## Исходный текст
+-------+
Более того, инженерно-технический персонал тоже многому научился. Первые мастера, пришедшие работать на магнитогорские доменные печи, были ветеранами своего дела, обучавшиеся этому еще на «самоварах» — доменных печах, производивших от сорока до пятидесяти тонн в день, где все работы выполнялись вручную. Магнитогорские доменные печи были оборудованы по последнему слову науки и техники. Например, там имелась пушка Брозиуса для заделки лётки — последнее слово американского технического оборудования доменных печей; она была установлена американскими инженерами и с тех пор стояла без дела, потому что русские мастера-ветераны предпочитали заделывать лётку вручную.

Постепенно старых мастеров заменили частично молодыми советскими инженерами, а частично — рабочими, которых выдвинули на эту должность, так как у них было огромное желание учиться и работать.

Дела на доменных печах шли очень хорошо. Часто они производили больше, чем предусматривалось по американскому проекту, где ежедневная мощность одной печи составляла тысячу тонн[55]. Выпускаемый чугун был хорошего качества.
+-------+
## Строки данных
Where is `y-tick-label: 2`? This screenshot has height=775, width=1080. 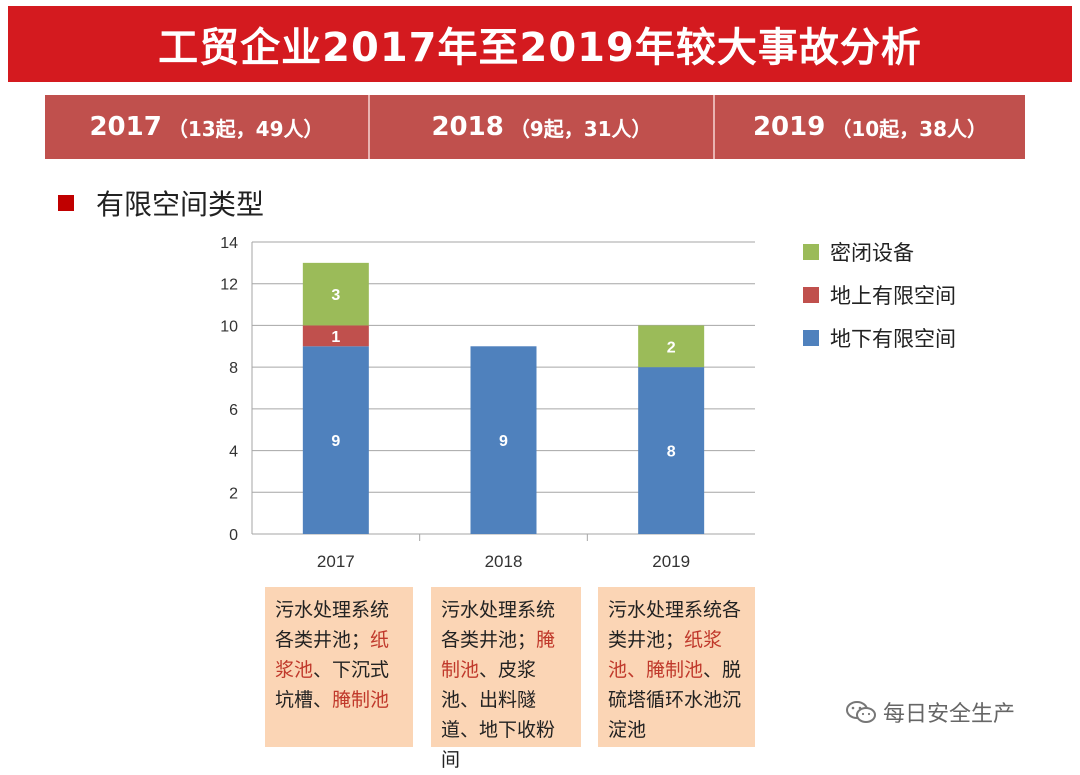
y-tick-label: 2 is located at coordinates (234, 494).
+-------+
## Описание задания
Перепишите отрывок исходного текста от «Дела на доменных» до «был хорошего качества.» включительно, заменив в нем «чугун» на «металл». Опирайтесь только на исходный текст.

## Результат
Дела на доменных печах шли очень хорошо. Часто они производили больше, чем предусматривалось по американскому проекту, где ежедневная мощность одной печи составляла тысячу тонн[55]. Выпускаемый металл был хорошего качества.